When he turned 18, the U.S. Army drafted Marshall and shipped him to Vietnam as a radio field operator. He had never even smoked a cigarette before entering the army, but now he began to drink and use drugs heavily. In some ways, drug abuse was a way to cope with the realities of war.

During his two tours, Marshall was shot in the leg and the stomach.

"The physical thing didn't mess up my life as much as alcohol or drugs," he says. "I couldn't get aspirin [in Vietnam], but I could get morphine. We had two canteens. One with water, one with whatever kind of alcohol you wanted."

When he left the Army, Marshall once again settled in the Lower Ninth Ward. He married, bought a house, worked at a sugar refinery and later drove 18-wheelers across the country. He left that job after rolling his rig over with his best friend inside.

For the next two decades, Marshall spun deeper into depression and dependence. His wife divorced him. He lost his home. Friends and family died in tragic accidents.

Then, in 1997, his youngest son — 18-year-old Bryan Marshall — was carjacked and shot. What hurt most, Marshall says, is the last time he spoke to his son, he'd come home with no shirt and only one shoe, drunk and high.

"From that day to this, I haven't had a speck of drug in my body," he says.

When Hurricane Katrina hit on Monday, Aug. 29, 2005, Marshall was living on the first floor of an apartment complex. "We weren't worried about hurricanes," he says about New Orleans residents. "We party for hurricanes."

In Marshall's case, he slept through it. But when he woke up the next morning, his apartment was flooded. First, he thought his toilet had overflowed. Then he looked outside.

"I knew what was happening," Marshall recalls. "I did Betsy."

(Like Katrina, the 1965 hurricane also caused levees in the Lower Ninth Ward to fail.)

By the time Marshall had packed a heavy rucksack, the waters had risen to his chest. He waded toward the Superdome — the only shelter he knew of — through black water full of dead dogs, oil, snakes and rats. But the Superdome was not much better: few police, no supplies and a mob of tired, angry people.

**DATA SUPPLIED**
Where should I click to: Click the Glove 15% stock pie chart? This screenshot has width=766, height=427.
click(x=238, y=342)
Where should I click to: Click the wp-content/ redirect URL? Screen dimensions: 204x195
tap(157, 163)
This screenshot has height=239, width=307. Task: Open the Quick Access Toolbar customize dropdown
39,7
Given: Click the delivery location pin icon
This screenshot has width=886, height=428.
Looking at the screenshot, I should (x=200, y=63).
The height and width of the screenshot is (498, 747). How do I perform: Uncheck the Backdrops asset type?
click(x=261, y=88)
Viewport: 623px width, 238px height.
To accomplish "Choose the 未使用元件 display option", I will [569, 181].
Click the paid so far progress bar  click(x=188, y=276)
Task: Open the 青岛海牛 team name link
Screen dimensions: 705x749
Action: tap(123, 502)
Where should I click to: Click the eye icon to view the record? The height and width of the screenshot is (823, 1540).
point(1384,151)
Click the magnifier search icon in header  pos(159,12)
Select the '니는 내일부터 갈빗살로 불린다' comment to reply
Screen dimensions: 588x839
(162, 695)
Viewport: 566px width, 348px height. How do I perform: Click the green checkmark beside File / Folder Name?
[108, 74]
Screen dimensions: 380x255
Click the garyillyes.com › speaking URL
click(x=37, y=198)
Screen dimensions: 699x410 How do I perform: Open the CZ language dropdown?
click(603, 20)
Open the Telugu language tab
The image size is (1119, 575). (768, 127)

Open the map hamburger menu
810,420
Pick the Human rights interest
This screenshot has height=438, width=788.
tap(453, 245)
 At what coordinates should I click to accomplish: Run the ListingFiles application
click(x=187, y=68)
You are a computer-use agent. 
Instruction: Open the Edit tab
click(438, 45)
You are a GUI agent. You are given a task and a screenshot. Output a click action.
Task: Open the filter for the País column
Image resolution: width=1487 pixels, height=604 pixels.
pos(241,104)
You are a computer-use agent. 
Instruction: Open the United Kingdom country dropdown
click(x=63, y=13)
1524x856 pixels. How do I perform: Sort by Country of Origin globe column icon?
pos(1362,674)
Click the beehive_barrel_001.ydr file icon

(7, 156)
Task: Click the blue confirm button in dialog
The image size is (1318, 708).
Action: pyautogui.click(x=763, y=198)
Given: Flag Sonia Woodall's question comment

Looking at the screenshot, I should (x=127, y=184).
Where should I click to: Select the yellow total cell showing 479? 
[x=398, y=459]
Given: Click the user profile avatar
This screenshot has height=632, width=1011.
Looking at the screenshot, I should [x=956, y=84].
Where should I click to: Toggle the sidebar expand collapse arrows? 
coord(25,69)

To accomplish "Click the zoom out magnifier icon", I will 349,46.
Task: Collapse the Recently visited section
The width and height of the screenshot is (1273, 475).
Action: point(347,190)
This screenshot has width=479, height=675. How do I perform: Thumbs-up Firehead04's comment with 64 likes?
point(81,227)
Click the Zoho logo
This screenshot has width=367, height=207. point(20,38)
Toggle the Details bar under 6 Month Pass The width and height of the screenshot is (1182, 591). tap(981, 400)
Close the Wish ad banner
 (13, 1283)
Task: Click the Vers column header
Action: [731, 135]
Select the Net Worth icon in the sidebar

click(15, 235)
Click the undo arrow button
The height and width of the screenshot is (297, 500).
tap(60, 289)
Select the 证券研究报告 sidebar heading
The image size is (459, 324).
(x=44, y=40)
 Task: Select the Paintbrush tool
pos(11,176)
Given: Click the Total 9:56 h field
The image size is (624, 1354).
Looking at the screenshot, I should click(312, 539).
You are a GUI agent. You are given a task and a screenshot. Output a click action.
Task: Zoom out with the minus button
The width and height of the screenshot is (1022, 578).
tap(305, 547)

**COMPLETE THE FOLLOWING**
a: Answer from the Marshall passage:
(i) What role did Marshall serve in when the Army sent him to Vietnam?
(ii) In what year was his youngest son carjacked and shot?
(iii) Toward what shelter did Marshall wade after the flood?
b: Copy word for word the stretch of the Marshall passage from "In Marshall's case, he" through "he looked outside.".
The records have no part in this work.

**ANSWERS FOR THE TASKS**
a:
(i) Radio field operator
(ii) 1997
(iii) The Superdome

b:
In Marshall's case, he slept through it. But when he woke up the next morning, his apartment was flooded. First, he thought his toilet had overflowed. Then he looked outside.